Объективность позиции автора не исключает прямого выражения им своих эмоций, когда они естественны, непосредственны и определенны. Гибель кормильца не может не вызывать сочувствие к вдове, кто бы она ни была. «Рви, родимая, на себе ворот последней рубахи! Рви жидкие от безрадостной тяжкой жизни волосы, кусай в кровь искусанные губы, ломай изуродованные работой руки и бейся на земле у порога пустого куреня! Нет у твоего куреня хозяина, нет у тебя мужа, у детишек твоих — отца, и помни, что никто не приласкает ни тебя, ни твоих сирот, никто не избавит тебя от непосильной работы и нищеты, никто не прижмет к груди твою голову ночью, когда упадешь ты, раздавленная усталью, и никто не скажет тебе, как когда-то говорил он: “He горюй, Аниська! Проживем!”» (кн. 2, ч. 5, гл. I).
В третьей и четвертой книгах лиризм усиливается, и не только за счет прямых авторских отступлений. “Удивительно, как коротка и бедна оказалась эта жизнь и как много в ней было тяжелого и горестного, о чем не хотелось вспоминать”. Так передается настроение Ильиничны, потерявшей на старости лет старшего сына, мужа, двух невесток и дожидающейся с войны “младшенького” — Григория, понимая, что смерть придет к ней раньше, чем он вернется. Лиризм пронизывает все повествование о последних днях Ильиничны, даже в строках, где состояние умирающей передается косвенно, тем, как она относится к дочери: “Чтобы Дуняшка не видела ее слез, Ильинична отвернулась к стене и закрыла лицо платком” (кн. 4, ч. 8, гл. III).

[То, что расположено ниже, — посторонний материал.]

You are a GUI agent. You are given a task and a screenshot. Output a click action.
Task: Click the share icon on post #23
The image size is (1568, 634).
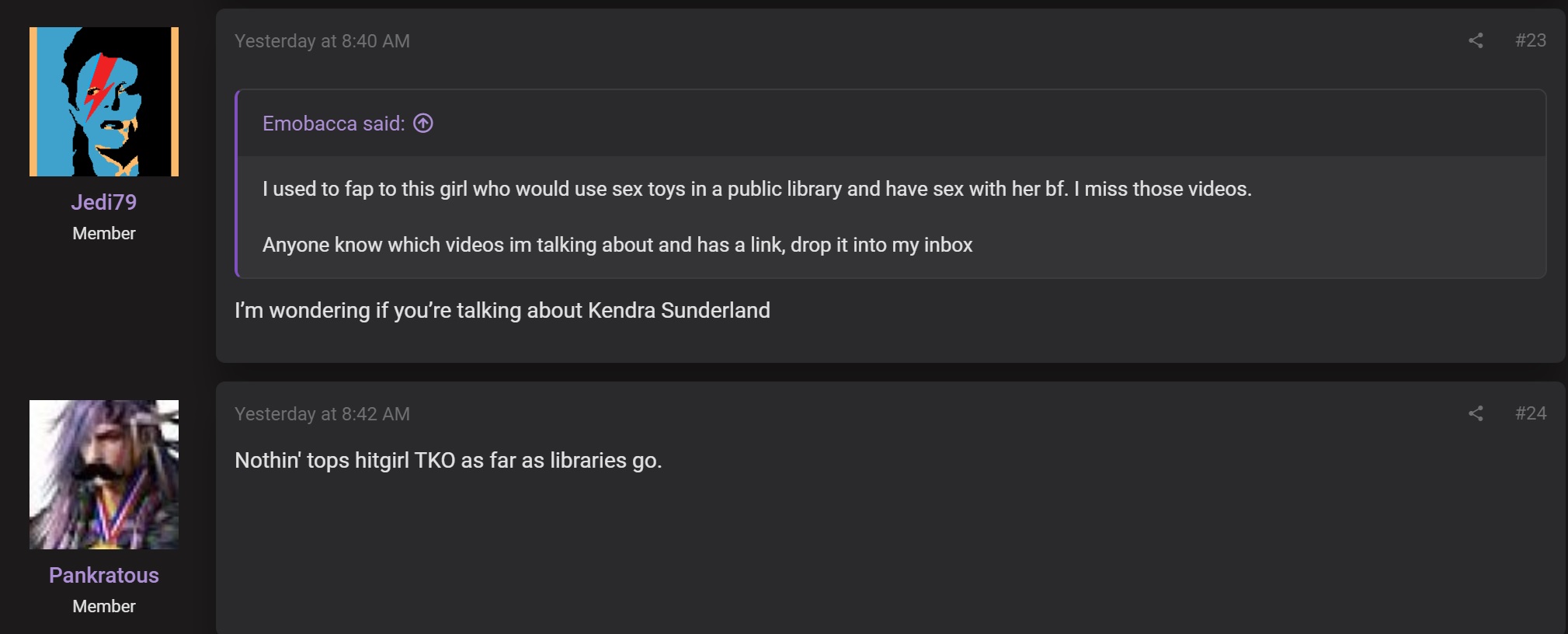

В последних книгах по контрасту с трагическими событиями значительно усиливается и комизм. В первых двух его намного меньше (балагур один — Авдеич Брех с единственным рассказом об Александре III), но он заметен. Таковы, например, сцены, когда казаки на фронте принимают ночной горшок за кастрюлю с ручкой или когда Пантелей Прокофьич в новой фуражке глядится вместо зеркала в самовар, так как только что осудил жену, примерявшую обнову перед зеркалом. В четвертой книге балагурство и комизм связаны и с Прохором, и с Пантелеем Прокофьи-чем, все больше напоминающим деда Щукаря из “Поднятой целины”, и с Аникушкой и Христоней, и даже со стариком — случайным попутчиком Аксиньи.
Сочетание комического и драматического, даже трагического — вообще отличительная черта таланта Шолохова. Смешон становится стареющий Пантелей Прокофьич, но это и грустно тоже. Христоня и Аникушка одновременно погибают, их страшные трупы пугают Дуняшку. Как смертельная опасность обостряет вкус к жизни (Кошевой на “германской” войне “жадный до жизни стал” — кн. 2, ч. 4, гл. XXI), так и веселое в ней, будучи безусловной ценностью само по себе, вместе с тем оттеняет ее мрачные и страшные стороны.